Pondering how best to tell the tale, Abaddon sat back and began to relate the story of how he was captured by the Deathwalkers at the werewolf village. He recognized some of those who were there as people who had lived there--Hamish for one. There were others, too. They wept openly for lost children or spouses as he told about the battle and the heavy death toll of that day.  As the only survivor, he was their first glimpse into the true depth of suffering the gargoyles experienced in trying to protect their families that night.

He listened as Hamish told him that their heroic efforts had given the Sacred Mother--now Desiree--the time to take the lives of the children so that they weren't captured by the Deathwalkers. The children would reincarnate, their souls still innocent before their shifts into Supernaturals. But if they were captured by the Deathwalkers, those innocent souls would have experienced endless torture, forced to live the pain of every death the Deathwalkers caused in intimate detail... losing their innocence over and over and over again.
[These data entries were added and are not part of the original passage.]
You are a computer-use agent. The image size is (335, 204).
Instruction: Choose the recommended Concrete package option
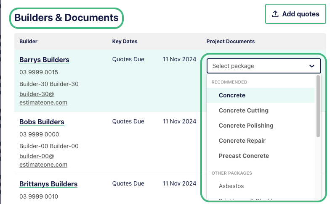pos(232,95)
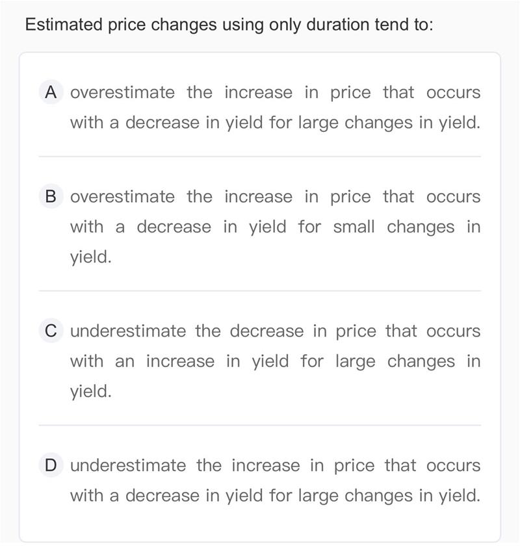
Task: Click the empty bottom padding of answer card
Action: click(260, 524)
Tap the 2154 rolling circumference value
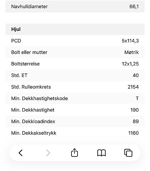The height and width of the screenshot is (171, 150). [x=133, y=87]
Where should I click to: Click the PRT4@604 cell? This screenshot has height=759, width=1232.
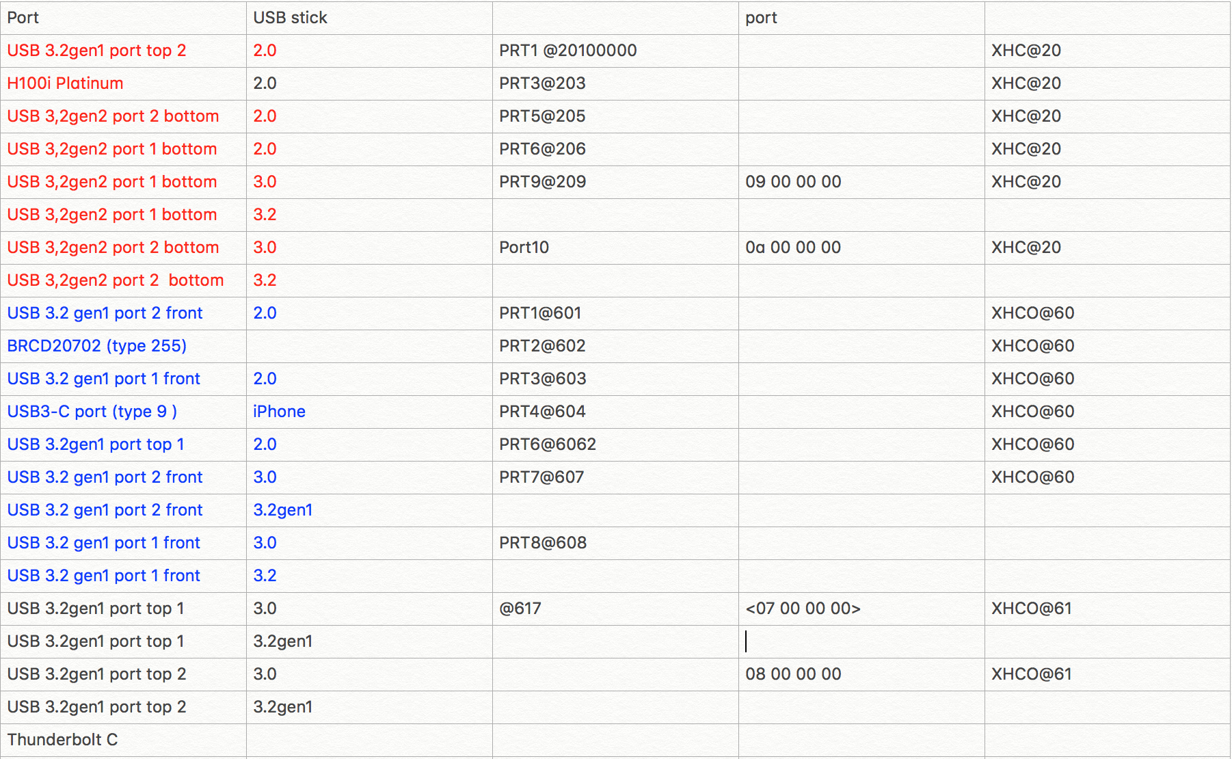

As cruel as it sounded on the surface, Abaddon knew that saving the children's souls through reincarnation had been the best possible outcome for them under the circumstances.

When the telling of that was over, Abaddon explained how the sorcerers had dropped him into the ocean, and he had walked and climbed for so long that he thought he would never find the end of the ocean. Eventually, he had fallen into the ring of coral where he had been when Sarah found him.

While he talked, Sarah and Alexis finished making breakfast, and one of the gargoyles got up to help pass the plates around. Sarah sat down at Abaddon's feet and ate. He tried to ignore how often her plate was refilled, attempting to focus on his story. It was going rather slowly due to the fact that everything had to be translated by Thanatos.

Everything went fine until he reached the part where he saw Sarah for the first time.

"I watched him go over to the package with the fire-maker on it. As he ignited it, he threw his face apparatus into the water. He released blood into the water, and then he swam away while Sarah lay unconscious. I knew she was--"

"James is alive?" Sarah interrupted him, staring at him with wide eyes.